Effects of Unoprostone and Endothelin 1 on L-Type Channel Currents in Human Trabecular Meshwork Cells

Publisher: Karger

E-ISSN: 1423-0259|37|6|293-300

ISSN: 0030-3747

Source: Ophthalmic Research, Vol.37, Iss.6, 2005-10, pp. : 293-300

Disclaimer: Any content in publications that violate the sovereignty, the constitution or regulations of the PRC is not accepted or approved by CNPIEC.

Previous Menu Next

Abstract

Background: The trabecular meshwork (TM) is a smooth muscle-like tissue with contractile properties and by this mechanisms involved in the regulation of aqueous humor outflow. Isopropyl unoprostone (Rescula®, Novartis Ophthalmics), a synthetic docosanoid, reduces intraocular pressure in glaucoma patients and normal subjects. In isolated TM strips, unoprostone reduces TM contractility in the presence of endothelin 1 (ET-1). However, the signal transduction pathway of unoprostone still remains unclear.

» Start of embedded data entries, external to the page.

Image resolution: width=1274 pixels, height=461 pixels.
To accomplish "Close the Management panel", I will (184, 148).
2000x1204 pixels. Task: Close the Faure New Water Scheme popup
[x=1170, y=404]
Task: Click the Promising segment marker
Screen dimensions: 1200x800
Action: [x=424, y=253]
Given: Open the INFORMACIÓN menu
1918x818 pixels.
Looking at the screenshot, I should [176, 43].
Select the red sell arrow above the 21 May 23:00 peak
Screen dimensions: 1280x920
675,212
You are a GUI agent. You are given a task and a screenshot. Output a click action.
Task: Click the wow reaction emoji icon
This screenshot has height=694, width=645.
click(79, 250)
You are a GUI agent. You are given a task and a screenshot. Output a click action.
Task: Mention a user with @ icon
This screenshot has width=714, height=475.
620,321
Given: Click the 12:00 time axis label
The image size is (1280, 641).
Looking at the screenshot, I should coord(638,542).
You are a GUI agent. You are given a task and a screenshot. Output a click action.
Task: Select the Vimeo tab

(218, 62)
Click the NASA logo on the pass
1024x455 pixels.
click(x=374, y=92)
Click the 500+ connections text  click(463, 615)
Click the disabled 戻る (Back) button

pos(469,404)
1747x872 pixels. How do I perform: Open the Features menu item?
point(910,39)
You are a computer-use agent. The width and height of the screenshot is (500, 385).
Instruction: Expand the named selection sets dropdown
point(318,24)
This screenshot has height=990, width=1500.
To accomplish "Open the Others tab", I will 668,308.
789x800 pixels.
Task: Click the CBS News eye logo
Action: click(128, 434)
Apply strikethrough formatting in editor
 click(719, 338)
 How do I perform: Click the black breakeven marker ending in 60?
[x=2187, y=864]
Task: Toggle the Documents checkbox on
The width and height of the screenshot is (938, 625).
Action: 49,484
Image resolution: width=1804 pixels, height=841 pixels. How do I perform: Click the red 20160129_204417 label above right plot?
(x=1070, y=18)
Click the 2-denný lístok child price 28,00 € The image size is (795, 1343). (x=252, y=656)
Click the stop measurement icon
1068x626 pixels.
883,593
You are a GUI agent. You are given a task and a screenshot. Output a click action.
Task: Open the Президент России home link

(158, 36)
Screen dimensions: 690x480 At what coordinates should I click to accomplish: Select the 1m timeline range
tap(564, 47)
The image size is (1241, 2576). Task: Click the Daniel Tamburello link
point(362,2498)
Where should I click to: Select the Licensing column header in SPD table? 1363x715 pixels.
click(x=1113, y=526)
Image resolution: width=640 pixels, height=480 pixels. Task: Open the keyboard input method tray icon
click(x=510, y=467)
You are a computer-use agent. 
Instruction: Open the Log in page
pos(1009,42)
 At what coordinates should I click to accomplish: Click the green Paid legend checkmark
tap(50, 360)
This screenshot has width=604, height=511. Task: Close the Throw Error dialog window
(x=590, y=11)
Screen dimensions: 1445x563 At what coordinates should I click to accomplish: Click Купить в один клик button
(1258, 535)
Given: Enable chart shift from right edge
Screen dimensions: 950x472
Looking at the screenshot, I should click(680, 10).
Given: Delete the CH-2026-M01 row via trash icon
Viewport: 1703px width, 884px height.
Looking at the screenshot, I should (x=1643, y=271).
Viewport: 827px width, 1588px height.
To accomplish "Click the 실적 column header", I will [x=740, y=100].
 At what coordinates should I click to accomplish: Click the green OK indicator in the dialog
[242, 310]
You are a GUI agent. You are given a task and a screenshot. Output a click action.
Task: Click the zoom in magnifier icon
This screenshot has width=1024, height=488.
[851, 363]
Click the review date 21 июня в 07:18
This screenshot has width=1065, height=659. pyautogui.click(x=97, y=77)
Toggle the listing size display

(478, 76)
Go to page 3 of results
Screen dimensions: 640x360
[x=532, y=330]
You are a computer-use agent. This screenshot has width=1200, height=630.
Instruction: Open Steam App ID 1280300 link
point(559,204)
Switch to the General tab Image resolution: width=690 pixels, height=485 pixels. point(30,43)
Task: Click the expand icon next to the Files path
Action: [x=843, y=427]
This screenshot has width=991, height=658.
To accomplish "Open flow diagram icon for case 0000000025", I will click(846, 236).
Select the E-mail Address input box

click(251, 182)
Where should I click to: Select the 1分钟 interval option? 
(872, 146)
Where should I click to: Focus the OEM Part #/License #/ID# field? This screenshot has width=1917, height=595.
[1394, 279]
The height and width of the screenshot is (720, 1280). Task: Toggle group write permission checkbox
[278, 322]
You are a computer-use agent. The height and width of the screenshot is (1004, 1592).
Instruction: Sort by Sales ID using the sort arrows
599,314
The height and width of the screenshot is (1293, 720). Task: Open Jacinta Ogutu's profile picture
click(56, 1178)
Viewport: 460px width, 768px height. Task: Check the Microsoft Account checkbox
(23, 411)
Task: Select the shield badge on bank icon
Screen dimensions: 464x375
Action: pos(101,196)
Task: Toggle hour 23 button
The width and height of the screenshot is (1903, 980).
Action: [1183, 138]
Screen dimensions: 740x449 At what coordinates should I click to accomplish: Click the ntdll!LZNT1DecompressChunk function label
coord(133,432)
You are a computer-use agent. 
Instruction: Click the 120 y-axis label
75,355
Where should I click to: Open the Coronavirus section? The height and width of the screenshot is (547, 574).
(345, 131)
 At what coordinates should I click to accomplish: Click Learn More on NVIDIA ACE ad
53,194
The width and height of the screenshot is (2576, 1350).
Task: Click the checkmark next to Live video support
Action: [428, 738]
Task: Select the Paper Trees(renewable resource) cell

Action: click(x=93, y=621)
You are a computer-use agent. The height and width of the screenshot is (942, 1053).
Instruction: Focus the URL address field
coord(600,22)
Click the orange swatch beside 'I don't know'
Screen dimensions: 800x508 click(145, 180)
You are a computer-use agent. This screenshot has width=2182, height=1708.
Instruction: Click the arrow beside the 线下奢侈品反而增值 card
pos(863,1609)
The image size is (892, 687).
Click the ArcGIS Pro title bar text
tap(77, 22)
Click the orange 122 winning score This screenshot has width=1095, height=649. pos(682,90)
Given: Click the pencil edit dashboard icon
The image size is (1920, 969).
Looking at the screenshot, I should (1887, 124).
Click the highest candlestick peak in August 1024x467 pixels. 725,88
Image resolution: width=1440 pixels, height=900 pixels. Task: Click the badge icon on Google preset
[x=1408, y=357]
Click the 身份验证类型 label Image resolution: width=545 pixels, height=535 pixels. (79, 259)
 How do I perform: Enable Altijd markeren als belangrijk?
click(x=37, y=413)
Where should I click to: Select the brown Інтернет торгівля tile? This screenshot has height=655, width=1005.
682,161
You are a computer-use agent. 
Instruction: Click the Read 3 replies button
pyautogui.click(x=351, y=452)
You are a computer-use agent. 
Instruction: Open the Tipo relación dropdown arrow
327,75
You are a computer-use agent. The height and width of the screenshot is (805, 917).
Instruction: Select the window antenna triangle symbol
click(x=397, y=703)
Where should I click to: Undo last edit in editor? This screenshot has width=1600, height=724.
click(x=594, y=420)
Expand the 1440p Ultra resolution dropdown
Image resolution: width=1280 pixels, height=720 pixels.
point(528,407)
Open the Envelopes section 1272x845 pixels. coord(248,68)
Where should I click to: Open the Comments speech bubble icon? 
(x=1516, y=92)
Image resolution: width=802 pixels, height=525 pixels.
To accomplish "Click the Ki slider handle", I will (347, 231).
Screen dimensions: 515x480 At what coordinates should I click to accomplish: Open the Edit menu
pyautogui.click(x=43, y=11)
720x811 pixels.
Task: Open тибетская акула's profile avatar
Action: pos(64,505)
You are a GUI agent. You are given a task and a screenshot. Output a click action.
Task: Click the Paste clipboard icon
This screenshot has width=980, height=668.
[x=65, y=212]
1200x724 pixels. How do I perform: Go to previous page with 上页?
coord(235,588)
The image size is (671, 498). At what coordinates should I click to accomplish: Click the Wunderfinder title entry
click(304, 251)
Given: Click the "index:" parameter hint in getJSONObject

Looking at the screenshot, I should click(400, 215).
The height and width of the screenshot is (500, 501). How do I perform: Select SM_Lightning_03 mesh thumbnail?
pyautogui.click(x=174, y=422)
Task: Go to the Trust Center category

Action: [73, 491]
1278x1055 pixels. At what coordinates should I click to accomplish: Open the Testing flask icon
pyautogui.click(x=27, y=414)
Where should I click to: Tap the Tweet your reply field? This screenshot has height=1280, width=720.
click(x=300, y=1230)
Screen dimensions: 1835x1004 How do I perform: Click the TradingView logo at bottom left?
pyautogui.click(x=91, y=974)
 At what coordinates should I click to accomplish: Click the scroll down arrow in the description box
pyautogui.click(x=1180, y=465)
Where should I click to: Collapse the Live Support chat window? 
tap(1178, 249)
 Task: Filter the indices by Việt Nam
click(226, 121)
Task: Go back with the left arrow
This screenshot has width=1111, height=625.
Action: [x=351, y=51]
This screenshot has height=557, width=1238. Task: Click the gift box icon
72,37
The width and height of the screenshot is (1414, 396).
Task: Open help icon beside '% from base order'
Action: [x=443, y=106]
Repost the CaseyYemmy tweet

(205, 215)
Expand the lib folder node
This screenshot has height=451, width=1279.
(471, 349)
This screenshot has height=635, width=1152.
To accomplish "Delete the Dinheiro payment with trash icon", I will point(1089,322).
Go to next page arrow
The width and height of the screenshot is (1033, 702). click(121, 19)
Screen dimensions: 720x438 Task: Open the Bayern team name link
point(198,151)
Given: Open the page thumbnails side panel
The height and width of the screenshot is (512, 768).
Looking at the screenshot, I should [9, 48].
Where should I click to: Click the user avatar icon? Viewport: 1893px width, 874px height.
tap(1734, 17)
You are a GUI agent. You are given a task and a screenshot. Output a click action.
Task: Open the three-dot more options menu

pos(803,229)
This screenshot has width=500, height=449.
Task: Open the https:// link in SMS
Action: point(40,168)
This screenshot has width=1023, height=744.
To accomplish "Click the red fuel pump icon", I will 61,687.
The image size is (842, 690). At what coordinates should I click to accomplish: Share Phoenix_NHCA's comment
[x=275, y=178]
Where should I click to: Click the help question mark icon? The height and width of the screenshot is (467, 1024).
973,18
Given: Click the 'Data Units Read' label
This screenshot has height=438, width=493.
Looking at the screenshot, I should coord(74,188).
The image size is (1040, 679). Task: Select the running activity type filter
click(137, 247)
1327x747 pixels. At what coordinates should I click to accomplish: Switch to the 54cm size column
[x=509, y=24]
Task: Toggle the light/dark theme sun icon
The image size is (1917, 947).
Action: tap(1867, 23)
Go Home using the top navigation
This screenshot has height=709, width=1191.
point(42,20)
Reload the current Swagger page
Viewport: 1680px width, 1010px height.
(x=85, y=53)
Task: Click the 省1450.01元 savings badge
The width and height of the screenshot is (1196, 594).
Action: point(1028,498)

Since L-type channel currents are known to influence the contractility of TM, we examined the effects of unoprostone and ET-1 on L-type channel currents of TM cells. Methods: The effects of unoprostone, ET-1 and the tyrosine kinase inhibitor herbimycin A on L-type channel currents of cultured human TM cells were investigated using the perforated patch configuration of the patch-clamp technique. Results: Application of ET-1 had no effect on L-type channel currents. Unoprostone led to a dose-dependent reduction of control currents. The effect of unoprostone is independent of ET-1. After preincubation of cells with herbimycin A, unoprostone had no effect on the L-type channel current amplitude. Human TM cells preincubated with herbimycin A showed a reduced current density compared with control cells. Both substances, unoprostone and herbimycin A, increased the inactivation time constant of L-type channel currents. Conclusion: We conclude that unoprostone reduces the activity of L-type Ca2+ channels. This effect seems to be independent of ET-1. The signal transduction pathway seems to be mediated by tyrosine kinases.